WHAT TO PRODUCE:
Beginning with the first line of the data below, reproduce every line unchanged, ending with the line that holds "Сотрудники (35, 369)".

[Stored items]
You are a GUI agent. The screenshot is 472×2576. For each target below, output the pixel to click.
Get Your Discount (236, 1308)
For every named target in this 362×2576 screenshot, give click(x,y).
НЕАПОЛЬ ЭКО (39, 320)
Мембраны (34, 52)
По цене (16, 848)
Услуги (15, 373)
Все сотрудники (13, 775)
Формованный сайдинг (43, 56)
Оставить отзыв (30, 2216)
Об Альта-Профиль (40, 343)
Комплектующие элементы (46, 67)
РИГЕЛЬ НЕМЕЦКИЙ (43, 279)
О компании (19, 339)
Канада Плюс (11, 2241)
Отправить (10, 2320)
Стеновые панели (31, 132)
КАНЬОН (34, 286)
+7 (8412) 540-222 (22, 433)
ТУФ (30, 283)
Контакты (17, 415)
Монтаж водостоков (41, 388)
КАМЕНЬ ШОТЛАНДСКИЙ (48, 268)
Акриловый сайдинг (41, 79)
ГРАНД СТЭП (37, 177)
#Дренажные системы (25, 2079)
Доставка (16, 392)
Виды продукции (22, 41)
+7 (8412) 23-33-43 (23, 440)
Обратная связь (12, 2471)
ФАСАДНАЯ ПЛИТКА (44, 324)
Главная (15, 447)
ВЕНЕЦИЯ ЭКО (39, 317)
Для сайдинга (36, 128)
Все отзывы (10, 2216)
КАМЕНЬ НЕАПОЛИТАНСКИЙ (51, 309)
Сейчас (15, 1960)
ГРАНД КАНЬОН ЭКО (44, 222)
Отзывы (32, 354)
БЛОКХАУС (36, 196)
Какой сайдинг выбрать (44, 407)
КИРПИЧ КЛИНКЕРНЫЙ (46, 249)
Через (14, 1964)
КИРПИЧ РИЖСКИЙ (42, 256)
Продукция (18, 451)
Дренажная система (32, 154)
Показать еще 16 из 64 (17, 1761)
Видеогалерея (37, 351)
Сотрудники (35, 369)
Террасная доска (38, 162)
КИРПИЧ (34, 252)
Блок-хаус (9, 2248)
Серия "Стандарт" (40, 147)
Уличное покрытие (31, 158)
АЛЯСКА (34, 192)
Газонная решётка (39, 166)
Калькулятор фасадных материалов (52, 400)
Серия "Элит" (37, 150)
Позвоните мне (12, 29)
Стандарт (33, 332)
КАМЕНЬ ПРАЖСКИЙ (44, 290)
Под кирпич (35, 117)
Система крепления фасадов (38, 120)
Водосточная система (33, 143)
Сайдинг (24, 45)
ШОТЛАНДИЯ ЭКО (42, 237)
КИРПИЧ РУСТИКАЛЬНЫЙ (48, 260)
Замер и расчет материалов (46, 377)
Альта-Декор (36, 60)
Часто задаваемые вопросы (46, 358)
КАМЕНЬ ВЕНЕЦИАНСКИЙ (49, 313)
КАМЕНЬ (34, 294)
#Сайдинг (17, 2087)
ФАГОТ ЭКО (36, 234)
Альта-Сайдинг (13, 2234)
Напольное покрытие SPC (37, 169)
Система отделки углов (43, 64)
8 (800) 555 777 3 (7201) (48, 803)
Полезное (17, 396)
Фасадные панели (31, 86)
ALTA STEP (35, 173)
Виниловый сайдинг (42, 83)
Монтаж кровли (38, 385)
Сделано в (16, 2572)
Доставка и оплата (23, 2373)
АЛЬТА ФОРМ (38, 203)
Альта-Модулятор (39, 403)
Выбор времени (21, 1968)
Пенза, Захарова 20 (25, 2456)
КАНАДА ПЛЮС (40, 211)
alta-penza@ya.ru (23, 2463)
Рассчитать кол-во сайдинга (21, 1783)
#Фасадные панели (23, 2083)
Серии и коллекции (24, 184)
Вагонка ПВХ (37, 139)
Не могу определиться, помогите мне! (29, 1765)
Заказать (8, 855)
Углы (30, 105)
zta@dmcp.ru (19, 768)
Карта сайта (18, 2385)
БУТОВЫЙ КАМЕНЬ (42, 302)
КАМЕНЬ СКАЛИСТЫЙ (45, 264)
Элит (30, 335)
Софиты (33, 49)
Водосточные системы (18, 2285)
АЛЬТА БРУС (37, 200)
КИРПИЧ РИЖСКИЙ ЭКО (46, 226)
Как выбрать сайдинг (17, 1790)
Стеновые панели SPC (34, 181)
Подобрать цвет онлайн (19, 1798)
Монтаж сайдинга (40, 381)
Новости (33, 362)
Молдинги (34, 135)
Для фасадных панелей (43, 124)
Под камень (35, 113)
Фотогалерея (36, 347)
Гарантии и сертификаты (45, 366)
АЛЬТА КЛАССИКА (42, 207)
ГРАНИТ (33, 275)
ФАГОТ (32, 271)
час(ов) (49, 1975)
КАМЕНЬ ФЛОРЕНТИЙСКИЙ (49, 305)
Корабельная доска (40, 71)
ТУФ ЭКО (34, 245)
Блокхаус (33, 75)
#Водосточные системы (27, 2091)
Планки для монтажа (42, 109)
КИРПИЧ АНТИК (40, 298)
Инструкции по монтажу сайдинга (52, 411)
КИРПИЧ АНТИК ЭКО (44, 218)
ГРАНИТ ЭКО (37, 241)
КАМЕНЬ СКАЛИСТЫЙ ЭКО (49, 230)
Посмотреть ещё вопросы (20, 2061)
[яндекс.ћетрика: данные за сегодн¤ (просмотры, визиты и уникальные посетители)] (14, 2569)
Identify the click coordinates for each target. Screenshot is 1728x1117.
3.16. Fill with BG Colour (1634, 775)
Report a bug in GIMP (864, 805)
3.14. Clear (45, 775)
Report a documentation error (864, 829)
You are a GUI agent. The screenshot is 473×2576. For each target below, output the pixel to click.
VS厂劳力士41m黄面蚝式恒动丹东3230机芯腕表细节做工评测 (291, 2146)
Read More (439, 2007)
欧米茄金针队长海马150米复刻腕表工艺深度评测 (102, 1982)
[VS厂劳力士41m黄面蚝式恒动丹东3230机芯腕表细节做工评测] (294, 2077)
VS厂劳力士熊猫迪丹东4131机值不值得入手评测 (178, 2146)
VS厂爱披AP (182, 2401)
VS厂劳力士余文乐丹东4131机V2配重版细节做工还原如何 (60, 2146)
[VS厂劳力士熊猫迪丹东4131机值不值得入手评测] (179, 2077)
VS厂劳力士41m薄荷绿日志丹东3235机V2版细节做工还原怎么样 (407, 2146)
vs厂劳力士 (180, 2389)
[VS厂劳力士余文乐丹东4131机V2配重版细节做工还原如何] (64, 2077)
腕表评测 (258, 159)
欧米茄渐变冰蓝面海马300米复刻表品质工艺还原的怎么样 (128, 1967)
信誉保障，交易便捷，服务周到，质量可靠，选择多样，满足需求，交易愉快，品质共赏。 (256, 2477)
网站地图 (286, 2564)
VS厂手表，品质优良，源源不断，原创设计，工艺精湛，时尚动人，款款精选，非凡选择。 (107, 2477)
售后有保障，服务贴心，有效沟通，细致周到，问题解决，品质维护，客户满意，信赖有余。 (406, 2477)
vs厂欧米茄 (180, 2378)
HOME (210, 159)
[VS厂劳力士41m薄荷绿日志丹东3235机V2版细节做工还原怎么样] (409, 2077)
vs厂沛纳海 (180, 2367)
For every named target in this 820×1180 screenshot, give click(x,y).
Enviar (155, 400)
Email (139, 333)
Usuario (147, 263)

OUTPUT FOR THIS EXERCISE:
You are a GUI agent. The screenshot is 472×2576. For each target below, output the pixel to click.
Get Your Discount (236, 1308)
For every named target in this 362×2576 screenshot, give click(x,y).
НЕАПОЛЬ ЭКО (39, 320)
Мембраны (34, 52)
По цене (16, 848)
Услуги (15, 373)
Все сотрудники (13, 775)
Формованный сайдинг (43, 56)
Оставить отзыв (30, 2216)
Об Альта-Профиль (40, 343)
Комплектующие элементы (46, 67)
РИГЕЛЬ НЕМЕЦКИЙ (43, 279)
О компании (19, 339)
Канада Плюс (11, 2241)
Отправить (10, 2320)
Стеновые панели (31, 132)
КАНЬОН (34, 286)
+7 (8412) 540-222 (22, 433)
ТУФ (30, 283)
Контакты (17, 415)
Монтаж водостоков (41, 388)
КАМЕНЬ ШОТЛАНДСКИЙ (48, 268)
Акриловый сайдинг (41, 79)
ГРАНД СТЭП (37, 177)
#Дренажные системы (25, 2079)
Доставка (16, 392)
Виды продукции (22, 41)
+7 (8412) 23-33-43 (23, 440)
Обратная связь (12, 2471)
ФАСАДНАЯ ПЛИТКА (44, 324)
Главная (15, 447)
ВЕНЕЦИЯ ЭКО (39, 317)
Для сайдинга (36, 128)
Все отзывы (10, 2216)
КАМЕНЬ НЕАПОЛИТАНСКИЙ (51, 309)
Сейчас (15, 1960)
ГРАНД КАНЬОН ЭКО (44, 222)
Отзывы (32, 354)
БЛОКХАУС (36, 196)
Какой сайдинг выбрать (44, 407)
КИРПИЧ КЛИНКЕРНЫЙ (46, 249)
Через (14, 1964)
КИРПИЧ РИЖСКИЙ (42, 256)
Продукция (18, 451)
Дренажная система (32, 154)
Показать еще 16 из 64 (17, 1761)
Видеогалерея (37, 351)
Сотрудники (35, 369)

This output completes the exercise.